Sunday, 13 September 2015

Banburyshire: autumn on the march

Last weekend  it seemed the swallows were ready to leave, but in fact many are still here, especially one family with the adults still busy feeding fledged young.

A mid week evening visit to Bicester Wetland Reserve was partly motivated by a faint hope of finding a spotted crake, or at least a water rail.  In the event, no rails or crakes were about, but a small influx of snipe was perhaps the highlight, all thirteen busy feeding in the gloopy mud.  One of the cows got a little bit enthusiastic and romped through the wetland with a big splash and ended up with a good coating of mud on its belly.
amphibious ungulate
Towards dusk things quietened down a bit, then a Sparrowhawk landed on the railings right in front of the hide!  I cranked up the ISO setting to capture the moment.
Today I spent an enjoyable couple of hours wandering slowly around Tadmarton Heath looking for migrants.  Meadow pipits, siskins and swallows were migrating overhead in small numbers.  In the scrub and hedgerows there were good numbers of blackcaps, chiffchaffs and whitethoats and three lesser whitethroats. A redstart posed well atop some brambles for a few moments then disappeared into the tall hedgerow adjoining the golf course.  The autumnal hues are starting to glow from the hedgerows - scarlet rose hips ripening and the rich purple of elderberries.
One bit of local conservation news is the adoption by Butterfly Conservation of a one mile section of the Oxford Canal near Fenny Compton to the north of Wormleighton Reservoir.  This is also a great area for birds that like scrub and woodland, including both willow and marsh tits.  It will be interesting to see how their management improves the area.  The Canal and River Trust are encouraging more groups to take on this type of initiative, something to consider for other stretches of canal.

Sunday, 6 September 2015

Upper Wardington: gathering of the swallows

The end of summer in Upper Wardington is usually marked by a gathering of the local swallow population on the wires and roofs of the village, often just outside our front door. 
most of the swallow flock
A few "flockings" in the past fortnight had indicated that migration time was getting close. Now it seems imminent.  Early this morning a group of about fifty birds of all ages from adults to just-fledged juveniles were densely packed on the wires: preening, stretching and chattering. 
the view from below
Each vehicle moving through the village prompted them all to lift from the wires and wheel up into the sky.  However, I was able to stand right underneath with my camera, and even chat to neighbours, without disturbing them.  I shared the spectacle with one of our neighbours, who is also a local farmer.  He reported them having a good breeding season with several pairs nesting in the stone barn just around the corner.  This is one of the few old barns left in the area yet to be converted into a house.
a very juvenile swallow not long out of the nest
wing and tail stretch
A hobby dashed overhead, distracting the flock, and causing them to rise up into sky with a chorus of alarm calls.  Swallows are a major part of their diet, but on this occasion it moved rapidly onwards.
jackdaw also enjoying the sunshine
After enjoying the swallows, I travelled down to Bicester Wetland Reserve for some early morning birding.  The water levels are noticeably higher following recent rain, but there were still a few green sandpipers on show, a dunlin (quite rare at this site), two little egrets and a snipe.  A reed warbler was very confiding, sitting out in the early morning sunshine, warming up after a chilly night.  A kingfisher hovered over the pools, a dazzling sight.

reed warbler
My last stop of the morning was Tadmarton Heath where ringing was in progress, and almost straight away a real surprise  -  a flock of thirty five siskins feeding on thistle seed heads.  Andy Turner had caught one in the mist nets - a first for the ringers at this reserve.  I wandered on across the scrubby meadow, picking blackberries and enjoying brief views of a whinchat.
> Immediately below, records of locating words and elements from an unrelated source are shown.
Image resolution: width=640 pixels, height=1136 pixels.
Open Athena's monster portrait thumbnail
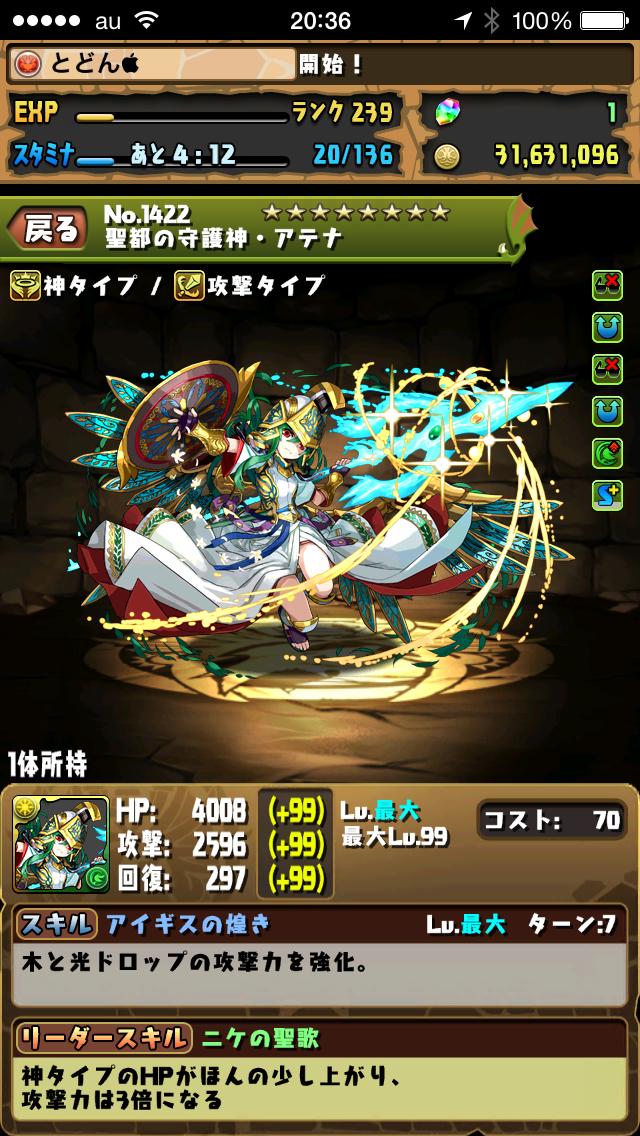point(62,843)
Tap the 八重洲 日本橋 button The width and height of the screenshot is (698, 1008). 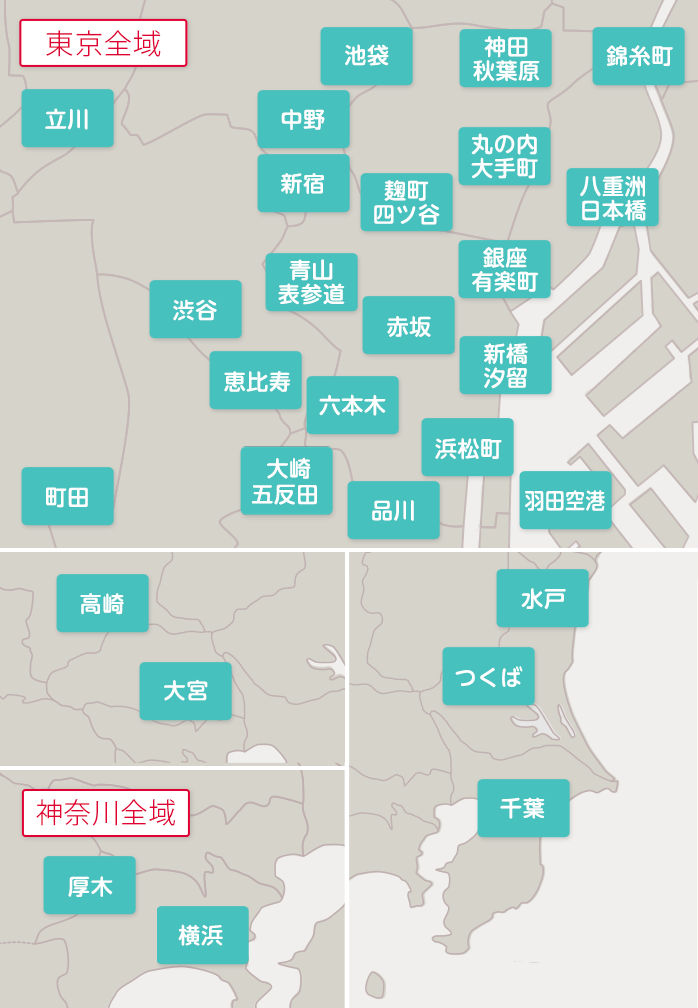(x=612, y=197)
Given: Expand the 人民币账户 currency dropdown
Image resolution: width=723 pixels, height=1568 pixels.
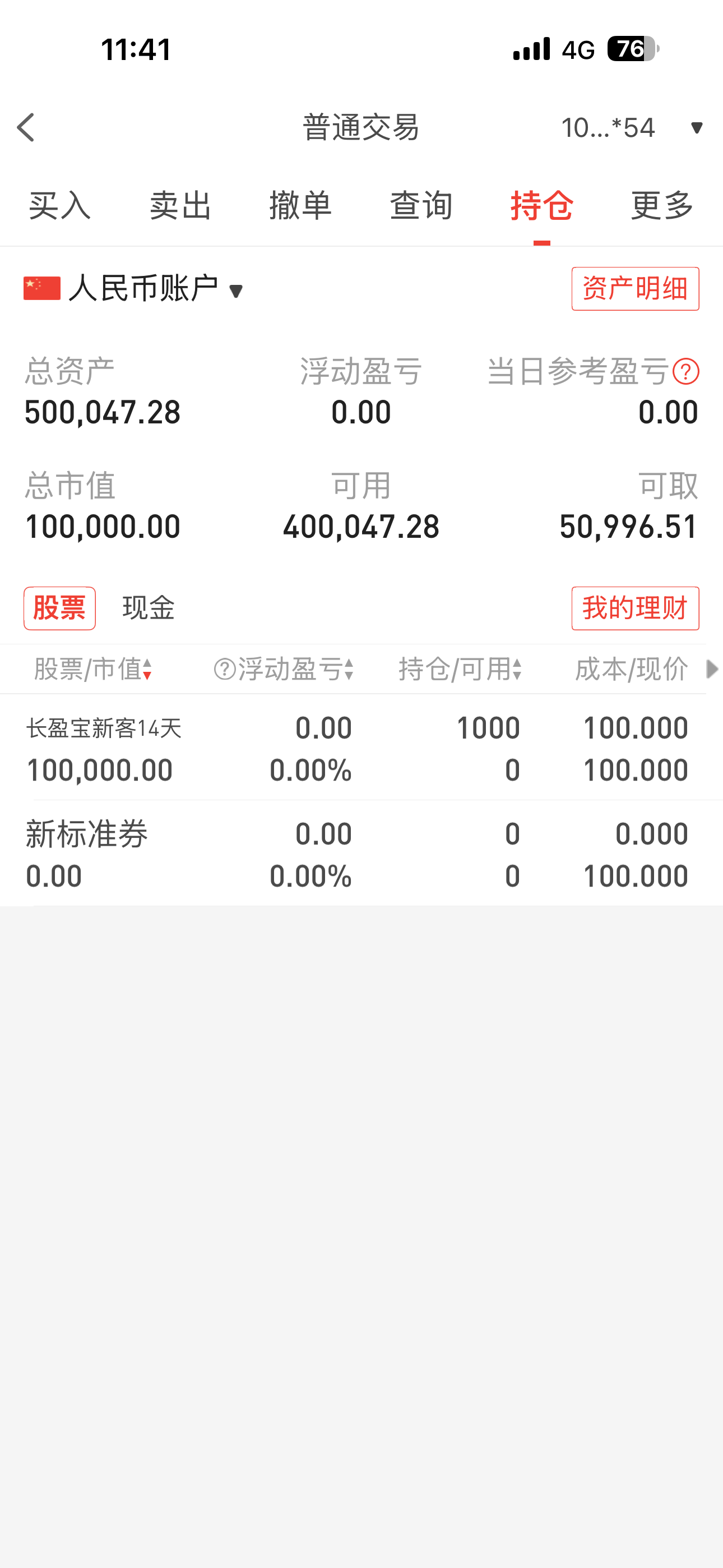Looking at the screenshot, I should (235, 291).
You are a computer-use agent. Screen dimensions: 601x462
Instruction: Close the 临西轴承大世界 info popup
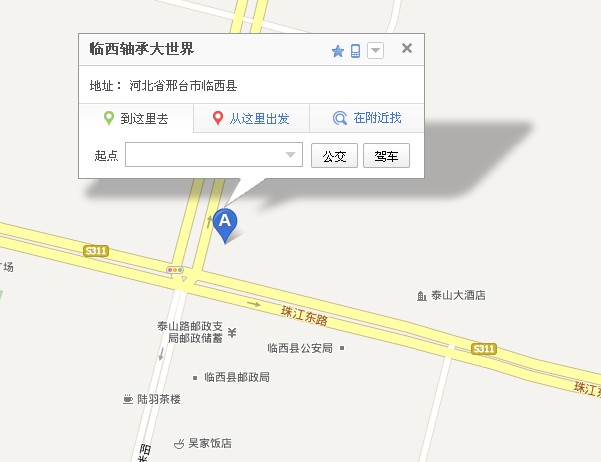tap(406, 48)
Later in the afternoon, back in Upper Wardington, ravens were calling noisily overhead, two pairs tumbling in the air.  Then more - a procession of birds heading towards an arable field below Fox Hill.  In the end I counted fifteen ravens, by far the largest gathering I have seen near in the village since they re-colonised our area about a decade ago.

All in all a day of flocks - some nearly ready for departure (our swallows), some just arrived from further north (siskins), and of course the resident ravens being sociable.